- FRAGMENTO CITADO
'''
Pero ¿qué es una mujer? ¿Son las experiencias de todas las mujeres, en todos los lugares de la tierra, en todos los tiempos de la historia las mismas? ¿O compartimos más experiencias las personas por pertenecer a determinada clase, por la región del globo en la que vivimos, por los colectivos a los que pertenecemos? Por eso no es suficiente escribir en plural para suturar la pregunta. No alcanza con hablar de «las mujeres».
El sexo, dirá Butler, es también una construcción. Aquello que se nombra varón o mujer por las características de sus genitales o sus cromosomas es un relato del dispositivo biomédico. Un relato que no es natural, y que no permite la existencia de nada «en el medio», porque ello le quitaría justamente la autoridad para sostener que los sexos son dos y son estos. La historia de las intervenciones médicas sobre los cuerpos intersex es bestial y ha dejado a personas con lesiones de por vida en su afán de hacerles encajar en una de las dos categorías, sin su consentimiento ni considerando su sentir, ya que estas intervenciones se realizan en la primera infancia, y no siempre a pedido de los padres sino por «sugerencia» de lxs propixs médicxs, que insisten en la importancia de «resolverlo» a los pocos meses de vida. Las discusiones que estamos teniendo sobre las infancias libres (que no son propiedad de sus padres sino sujetxs plenxs de derecho, y que debe respetarse su consentimiento), quizás colaboren también en poner en cuestión intervenciones innecesarias, en tanto no está en riesgo la vida.
Pensar al feminismo como algo que concierne a «las mujeres (cis)» fue útil porque brindaba estabilidad y coherencia desde la construcción del concepto de sexo como algo natural, pre-discursivo, y, por tanto, fuera del debate. Pero el sexo, dirá Butler, está tan culturalmente construido como el género. Y aquí está la potencia arrolladora de las ideas de Judith, su idea de una matriz que enlaza categorías artificialmente: la matriz establece una relación de causalidad entre el sexo, el género y el deseo sexual (una continuidad y coherencia «natural» donde una persona identificada —marcada— al nacer con el sexo masculino, será socializada en los roles de género varón, y su deseo sexual deberá estar orientado a las mujeres, y viceversa). Cualquier interferencia en esta matriz será patologizada, estigmatizada, será considerada una «desviación del orden natural».
Butler hecha luz sobre el régimen de heterosexualidad obligatoria, donde también el deseo, y esto no es para nada un dato menor, está normado. Por esto le resultan tan amenazantes otras prácticas, otros deseos, a la reacción conservadora. No se trata de una afrenta a la moral, se trata de que otras políticas de la identidad y del deseo hacen temblar la casa del poder, la casa del amo. El rechazo desmedido al lenguaje inclusivo sigue la misma lógica de pánico moral (en este caso pánico «letrado», que no tiene nada que ver con la pasión por la gramática). El masculino universal (El Hombre) hace de los varones sujetos «sin marca», el hombre es la representación de lo general, mientras que las mujeres son el sujeto marcado. Lo general, la tabula rasa, lo que existe antes de que todo exista es El Hombre, la mujer vino después ¿Resuena? Es el relato bíblico.
'''
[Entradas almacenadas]
'''
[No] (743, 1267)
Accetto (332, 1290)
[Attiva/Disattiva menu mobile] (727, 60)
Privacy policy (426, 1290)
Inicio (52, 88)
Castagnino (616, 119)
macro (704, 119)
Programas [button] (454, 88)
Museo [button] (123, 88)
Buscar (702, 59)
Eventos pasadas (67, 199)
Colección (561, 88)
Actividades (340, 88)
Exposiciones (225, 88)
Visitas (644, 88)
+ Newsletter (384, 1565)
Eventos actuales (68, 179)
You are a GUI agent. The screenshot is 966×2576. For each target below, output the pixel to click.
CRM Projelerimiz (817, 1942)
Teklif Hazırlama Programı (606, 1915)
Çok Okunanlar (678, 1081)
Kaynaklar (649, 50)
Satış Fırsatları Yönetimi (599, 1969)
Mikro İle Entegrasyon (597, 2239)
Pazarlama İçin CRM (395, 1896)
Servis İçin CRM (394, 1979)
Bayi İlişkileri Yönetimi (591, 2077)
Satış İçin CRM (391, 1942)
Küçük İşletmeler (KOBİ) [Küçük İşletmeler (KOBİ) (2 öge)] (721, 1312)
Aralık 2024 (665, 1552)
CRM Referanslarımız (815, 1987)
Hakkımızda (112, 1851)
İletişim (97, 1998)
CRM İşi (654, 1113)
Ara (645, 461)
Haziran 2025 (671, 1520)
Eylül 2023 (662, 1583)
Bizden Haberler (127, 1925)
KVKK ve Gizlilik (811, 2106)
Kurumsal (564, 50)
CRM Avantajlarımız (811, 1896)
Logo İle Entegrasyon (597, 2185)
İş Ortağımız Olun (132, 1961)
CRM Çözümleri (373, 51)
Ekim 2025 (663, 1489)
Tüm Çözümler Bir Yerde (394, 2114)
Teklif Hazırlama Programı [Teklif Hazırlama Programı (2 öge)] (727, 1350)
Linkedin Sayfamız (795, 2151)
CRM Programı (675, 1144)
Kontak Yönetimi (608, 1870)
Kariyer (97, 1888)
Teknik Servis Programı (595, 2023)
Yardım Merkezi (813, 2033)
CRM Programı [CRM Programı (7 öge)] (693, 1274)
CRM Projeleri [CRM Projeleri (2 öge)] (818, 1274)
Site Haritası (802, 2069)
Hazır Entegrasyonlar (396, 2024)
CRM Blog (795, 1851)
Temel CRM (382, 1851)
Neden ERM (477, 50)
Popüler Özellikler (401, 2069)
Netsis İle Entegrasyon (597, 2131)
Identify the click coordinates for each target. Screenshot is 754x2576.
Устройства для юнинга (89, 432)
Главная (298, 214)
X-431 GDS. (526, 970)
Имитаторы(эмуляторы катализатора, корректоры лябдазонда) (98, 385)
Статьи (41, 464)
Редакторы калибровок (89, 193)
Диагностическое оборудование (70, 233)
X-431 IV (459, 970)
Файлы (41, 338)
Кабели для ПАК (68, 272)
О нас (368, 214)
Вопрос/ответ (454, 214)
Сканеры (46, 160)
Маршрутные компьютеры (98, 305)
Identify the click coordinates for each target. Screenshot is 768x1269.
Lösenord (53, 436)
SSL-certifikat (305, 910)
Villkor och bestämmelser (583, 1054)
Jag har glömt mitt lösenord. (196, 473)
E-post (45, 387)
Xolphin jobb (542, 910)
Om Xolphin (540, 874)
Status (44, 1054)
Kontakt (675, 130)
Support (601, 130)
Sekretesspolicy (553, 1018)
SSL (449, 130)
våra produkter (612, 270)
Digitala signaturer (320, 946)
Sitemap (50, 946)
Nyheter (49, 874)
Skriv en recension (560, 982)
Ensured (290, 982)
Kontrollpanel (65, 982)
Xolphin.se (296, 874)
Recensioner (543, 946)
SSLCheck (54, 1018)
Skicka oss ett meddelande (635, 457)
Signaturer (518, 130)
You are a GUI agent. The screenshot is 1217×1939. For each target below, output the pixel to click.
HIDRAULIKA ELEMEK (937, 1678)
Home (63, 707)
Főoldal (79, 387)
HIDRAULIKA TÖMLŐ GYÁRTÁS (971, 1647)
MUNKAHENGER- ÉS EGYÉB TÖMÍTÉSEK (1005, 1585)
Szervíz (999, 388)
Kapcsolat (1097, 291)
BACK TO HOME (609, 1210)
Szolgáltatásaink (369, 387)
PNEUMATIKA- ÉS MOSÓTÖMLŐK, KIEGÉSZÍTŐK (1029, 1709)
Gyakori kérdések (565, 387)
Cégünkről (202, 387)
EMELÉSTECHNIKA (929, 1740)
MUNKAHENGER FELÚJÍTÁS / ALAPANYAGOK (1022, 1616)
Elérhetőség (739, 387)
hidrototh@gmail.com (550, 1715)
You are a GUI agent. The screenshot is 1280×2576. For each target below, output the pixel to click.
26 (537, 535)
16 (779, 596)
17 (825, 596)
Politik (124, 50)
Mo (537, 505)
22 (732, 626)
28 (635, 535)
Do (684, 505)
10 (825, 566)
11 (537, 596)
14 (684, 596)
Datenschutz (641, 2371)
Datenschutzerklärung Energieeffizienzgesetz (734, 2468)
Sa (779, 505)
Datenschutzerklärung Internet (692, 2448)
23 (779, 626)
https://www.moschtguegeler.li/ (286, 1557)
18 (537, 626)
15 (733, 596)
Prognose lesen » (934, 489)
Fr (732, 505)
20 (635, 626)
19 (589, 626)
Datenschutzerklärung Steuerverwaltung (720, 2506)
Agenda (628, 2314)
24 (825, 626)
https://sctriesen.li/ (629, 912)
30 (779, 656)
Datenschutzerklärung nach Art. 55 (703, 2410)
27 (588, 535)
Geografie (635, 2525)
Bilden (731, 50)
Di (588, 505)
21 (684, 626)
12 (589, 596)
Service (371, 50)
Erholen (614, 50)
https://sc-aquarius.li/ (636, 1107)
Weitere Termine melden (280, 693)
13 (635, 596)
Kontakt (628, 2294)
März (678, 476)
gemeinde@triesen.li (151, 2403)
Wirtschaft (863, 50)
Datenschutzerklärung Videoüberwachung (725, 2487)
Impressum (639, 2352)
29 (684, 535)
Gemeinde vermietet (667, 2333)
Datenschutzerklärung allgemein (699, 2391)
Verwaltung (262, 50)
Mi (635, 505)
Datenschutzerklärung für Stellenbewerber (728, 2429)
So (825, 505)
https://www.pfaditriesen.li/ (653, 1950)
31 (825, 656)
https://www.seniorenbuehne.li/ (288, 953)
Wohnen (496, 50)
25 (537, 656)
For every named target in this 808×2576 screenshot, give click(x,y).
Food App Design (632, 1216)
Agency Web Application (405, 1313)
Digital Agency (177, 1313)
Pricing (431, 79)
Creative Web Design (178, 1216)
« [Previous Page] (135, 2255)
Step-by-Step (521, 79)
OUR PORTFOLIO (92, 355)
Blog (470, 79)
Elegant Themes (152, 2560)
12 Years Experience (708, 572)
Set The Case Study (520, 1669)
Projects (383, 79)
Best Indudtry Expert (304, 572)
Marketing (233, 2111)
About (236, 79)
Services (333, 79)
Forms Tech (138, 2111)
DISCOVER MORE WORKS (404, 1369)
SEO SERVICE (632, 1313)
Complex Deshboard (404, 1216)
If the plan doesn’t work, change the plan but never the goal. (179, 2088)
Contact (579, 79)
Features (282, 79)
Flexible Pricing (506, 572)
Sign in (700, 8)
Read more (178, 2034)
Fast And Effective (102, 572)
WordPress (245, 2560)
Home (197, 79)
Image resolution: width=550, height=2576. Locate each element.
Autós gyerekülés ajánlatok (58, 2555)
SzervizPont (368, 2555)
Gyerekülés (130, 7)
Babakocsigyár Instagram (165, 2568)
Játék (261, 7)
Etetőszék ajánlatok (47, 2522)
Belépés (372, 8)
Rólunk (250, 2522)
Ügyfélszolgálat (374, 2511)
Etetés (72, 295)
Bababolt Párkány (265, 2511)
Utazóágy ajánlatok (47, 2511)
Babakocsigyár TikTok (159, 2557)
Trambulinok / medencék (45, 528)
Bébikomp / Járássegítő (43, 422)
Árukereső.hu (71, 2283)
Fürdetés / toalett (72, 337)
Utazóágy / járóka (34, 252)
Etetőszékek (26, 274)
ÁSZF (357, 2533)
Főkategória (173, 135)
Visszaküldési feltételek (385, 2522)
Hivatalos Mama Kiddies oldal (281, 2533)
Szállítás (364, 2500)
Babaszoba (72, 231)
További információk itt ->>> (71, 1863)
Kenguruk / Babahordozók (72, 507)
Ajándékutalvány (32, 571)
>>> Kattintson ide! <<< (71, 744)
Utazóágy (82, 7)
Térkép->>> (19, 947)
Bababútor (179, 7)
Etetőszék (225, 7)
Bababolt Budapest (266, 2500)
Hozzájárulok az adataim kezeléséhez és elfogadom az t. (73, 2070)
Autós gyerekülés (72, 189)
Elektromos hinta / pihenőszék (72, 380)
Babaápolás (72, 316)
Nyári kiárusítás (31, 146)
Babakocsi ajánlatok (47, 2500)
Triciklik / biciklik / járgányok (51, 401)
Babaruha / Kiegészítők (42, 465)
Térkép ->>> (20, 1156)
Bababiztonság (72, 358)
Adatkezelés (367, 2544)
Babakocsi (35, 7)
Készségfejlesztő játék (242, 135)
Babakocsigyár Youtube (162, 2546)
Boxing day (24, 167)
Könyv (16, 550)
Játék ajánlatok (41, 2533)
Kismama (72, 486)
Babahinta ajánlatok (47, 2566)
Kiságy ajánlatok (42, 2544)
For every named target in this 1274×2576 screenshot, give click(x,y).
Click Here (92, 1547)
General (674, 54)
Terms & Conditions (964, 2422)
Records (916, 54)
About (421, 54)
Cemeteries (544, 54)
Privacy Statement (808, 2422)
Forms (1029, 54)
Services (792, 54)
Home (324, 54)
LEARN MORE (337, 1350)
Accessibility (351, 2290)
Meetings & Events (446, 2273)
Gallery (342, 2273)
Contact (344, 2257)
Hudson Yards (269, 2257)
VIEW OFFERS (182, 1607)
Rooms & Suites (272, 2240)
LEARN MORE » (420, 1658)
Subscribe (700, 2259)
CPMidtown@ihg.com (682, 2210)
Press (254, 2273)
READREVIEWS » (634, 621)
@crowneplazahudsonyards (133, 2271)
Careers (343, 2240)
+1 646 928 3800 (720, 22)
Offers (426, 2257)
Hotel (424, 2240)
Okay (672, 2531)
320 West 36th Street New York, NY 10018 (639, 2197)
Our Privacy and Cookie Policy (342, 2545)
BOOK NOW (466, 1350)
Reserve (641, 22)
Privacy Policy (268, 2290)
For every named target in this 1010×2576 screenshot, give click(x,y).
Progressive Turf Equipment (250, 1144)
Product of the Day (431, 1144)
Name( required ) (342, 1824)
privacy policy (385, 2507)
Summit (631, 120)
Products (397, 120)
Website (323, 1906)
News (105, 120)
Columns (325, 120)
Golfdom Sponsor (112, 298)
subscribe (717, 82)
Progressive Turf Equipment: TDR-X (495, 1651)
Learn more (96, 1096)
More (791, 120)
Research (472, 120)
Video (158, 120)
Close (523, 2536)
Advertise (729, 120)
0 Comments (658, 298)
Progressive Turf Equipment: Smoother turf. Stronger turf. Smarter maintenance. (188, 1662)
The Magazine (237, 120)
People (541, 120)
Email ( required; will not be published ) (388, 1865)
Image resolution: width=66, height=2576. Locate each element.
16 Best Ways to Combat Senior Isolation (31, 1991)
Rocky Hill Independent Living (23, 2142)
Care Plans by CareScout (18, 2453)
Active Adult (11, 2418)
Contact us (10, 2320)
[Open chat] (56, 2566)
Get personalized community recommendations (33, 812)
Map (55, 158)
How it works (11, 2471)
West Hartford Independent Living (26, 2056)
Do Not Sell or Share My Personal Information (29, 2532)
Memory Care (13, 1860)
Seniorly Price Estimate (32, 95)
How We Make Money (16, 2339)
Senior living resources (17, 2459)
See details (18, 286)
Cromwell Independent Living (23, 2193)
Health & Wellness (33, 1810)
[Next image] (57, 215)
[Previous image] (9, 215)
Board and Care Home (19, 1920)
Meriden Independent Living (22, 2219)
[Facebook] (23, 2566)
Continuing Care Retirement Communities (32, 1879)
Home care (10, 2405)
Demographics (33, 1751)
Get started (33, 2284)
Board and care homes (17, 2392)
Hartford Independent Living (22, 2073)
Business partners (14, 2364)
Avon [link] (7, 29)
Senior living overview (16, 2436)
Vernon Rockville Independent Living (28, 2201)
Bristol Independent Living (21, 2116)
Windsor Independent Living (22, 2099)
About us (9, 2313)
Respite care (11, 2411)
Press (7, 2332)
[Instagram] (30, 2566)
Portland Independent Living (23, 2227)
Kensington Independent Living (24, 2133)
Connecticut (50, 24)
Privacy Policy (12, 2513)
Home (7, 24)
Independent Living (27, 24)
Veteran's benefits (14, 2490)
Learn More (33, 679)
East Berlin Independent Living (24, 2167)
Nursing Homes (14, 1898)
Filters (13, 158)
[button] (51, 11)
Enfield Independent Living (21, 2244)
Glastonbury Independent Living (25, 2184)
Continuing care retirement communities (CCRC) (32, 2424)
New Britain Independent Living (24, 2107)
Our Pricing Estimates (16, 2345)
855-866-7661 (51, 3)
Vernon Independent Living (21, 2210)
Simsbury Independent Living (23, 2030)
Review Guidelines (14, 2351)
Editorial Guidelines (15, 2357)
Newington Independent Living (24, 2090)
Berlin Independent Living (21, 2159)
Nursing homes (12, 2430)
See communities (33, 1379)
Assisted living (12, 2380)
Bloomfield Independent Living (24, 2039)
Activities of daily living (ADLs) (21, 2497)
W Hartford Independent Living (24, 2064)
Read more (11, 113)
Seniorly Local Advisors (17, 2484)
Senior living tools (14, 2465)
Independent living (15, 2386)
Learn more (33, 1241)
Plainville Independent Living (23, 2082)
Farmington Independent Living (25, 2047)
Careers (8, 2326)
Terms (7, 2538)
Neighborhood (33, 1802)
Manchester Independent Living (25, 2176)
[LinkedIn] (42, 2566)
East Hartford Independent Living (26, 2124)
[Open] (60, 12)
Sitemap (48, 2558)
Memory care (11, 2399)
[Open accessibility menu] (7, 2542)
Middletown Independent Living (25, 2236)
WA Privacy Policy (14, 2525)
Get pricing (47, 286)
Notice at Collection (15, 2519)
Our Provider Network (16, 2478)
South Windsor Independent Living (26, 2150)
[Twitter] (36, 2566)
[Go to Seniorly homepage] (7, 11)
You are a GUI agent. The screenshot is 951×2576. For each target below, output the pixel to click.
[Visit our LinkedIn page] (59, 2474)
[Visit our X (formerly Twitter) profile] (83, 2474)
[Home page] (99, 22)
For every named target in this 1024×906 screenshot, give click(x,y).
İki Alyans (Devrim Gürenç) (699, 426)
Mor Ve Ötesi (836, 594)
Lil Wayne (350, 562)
'''
Reproduce sin cambios el tramo del texto sobre las ideas de Butler que va desde "Butler hecha luz" hasta "el relato bíblico.". Las entradas no cumplen ninguna función aquí.

Butler hecha luz sobre el régimen de heterosexualidad obligatoria, donde también el deseo, y esto no es para nada un dato menor, está normado. Por esto le resultan tan amenazantes otras prácticas, otros deseos, a la reacción conservadora. No se trata de una afrenta a la moral, se trata de que otras políticas de la identidad y del deseo hacen temblar la casa del poder, la casa del amo. El rechazo desmedido al lenguaje inclusivo sigue la misma lógica de pánico moral (en este caso pánico «letrado», que no tiene nada que ver con la pasión por la gramática). El masculino universal (El Hombre) hace de los varones sujetos «sin marca», el hombre es la representación de lo general, mientras que las mujeres son el sujeto marcado. Lo general, la tabula rasa, lo que existe antes de que todo exista es El Hombre, la mujer vino después ¿Resuena? Es el relato bíblico.